__EXERCISE PROMPT__
Arrange every row below as a two-column Markdown table with the columns Line and Text, numbering each line and skipping blank lines. Omit the pictures from the table.

┌──

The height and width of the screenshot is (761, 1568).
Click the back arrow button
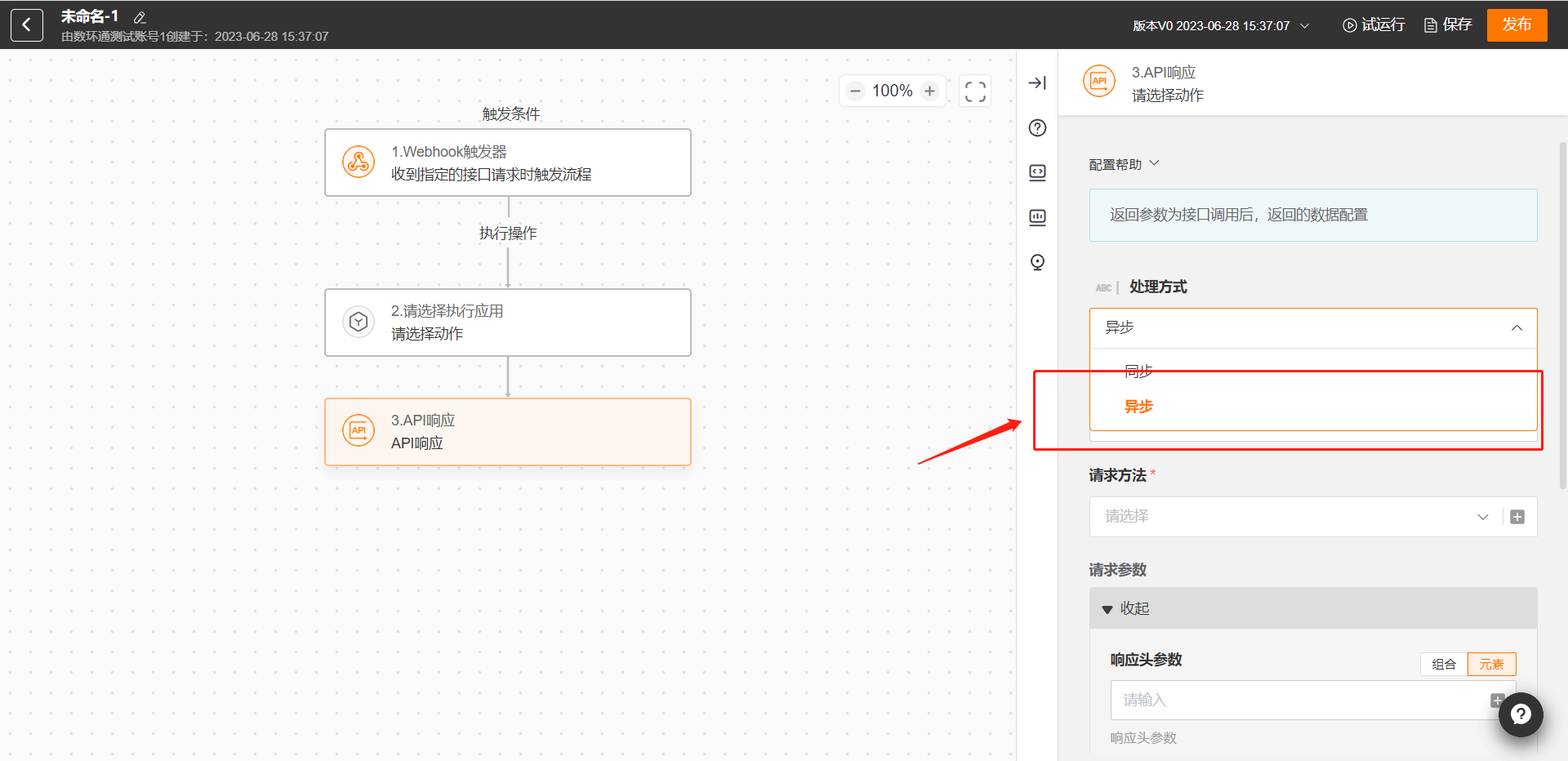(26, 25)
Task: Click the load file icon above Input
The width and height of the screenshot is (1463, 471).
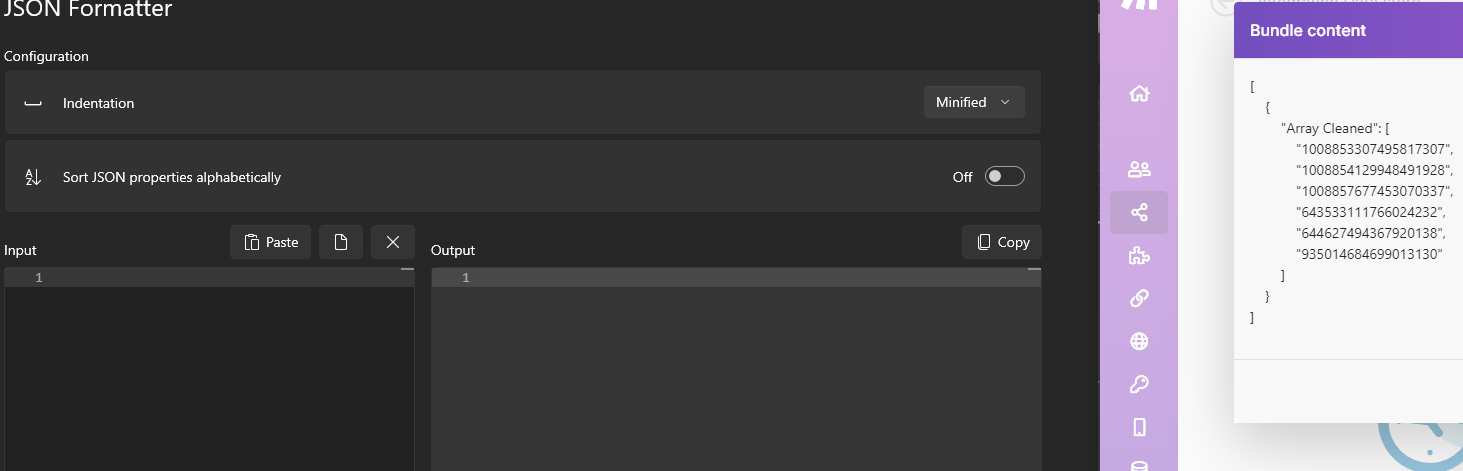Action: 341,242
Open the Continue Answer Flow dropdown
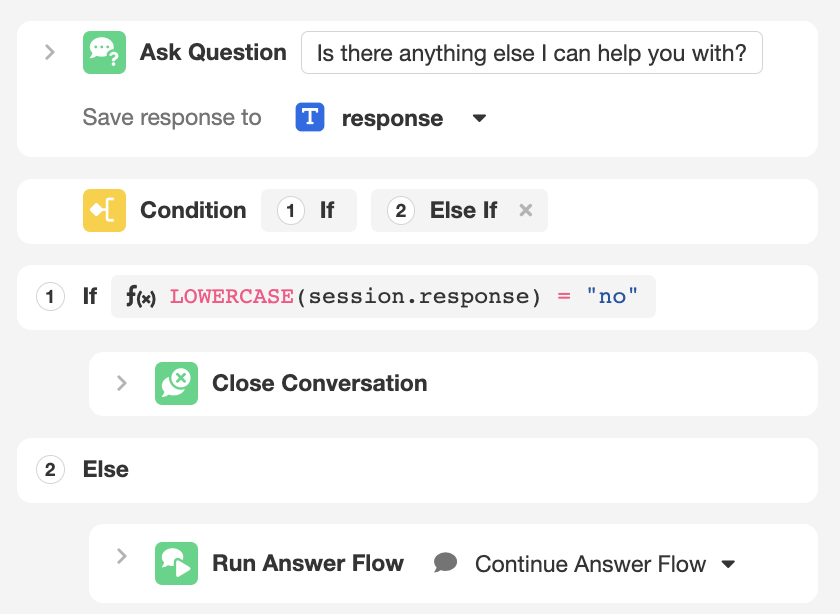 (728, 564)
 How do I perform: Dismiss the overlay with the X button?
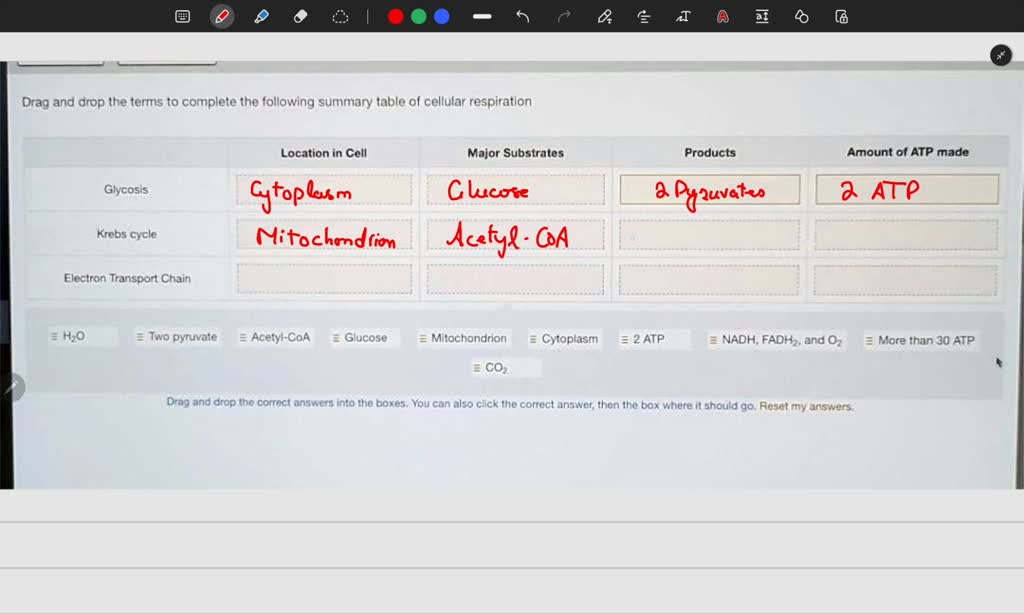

└──

__ANSWER IN FULL__
| Line | Text |
|---|---|
| 1 | The height and width of the screenshot is (761, 1568). |
| 2 | Click the back arrow button |
| 3 | (26, 25) |
| 4 | Task: Click the load file icon above Input |
| 5 | The width and height of the screenshot is (1463, 471). |
| 6 | Action: 341,242 |
| 7 | Open the Continue Answer Flow dropdown |
| 8 |  (728, 564) |
| 9 |  How do I perform: Dismiss the overlay with the X button? |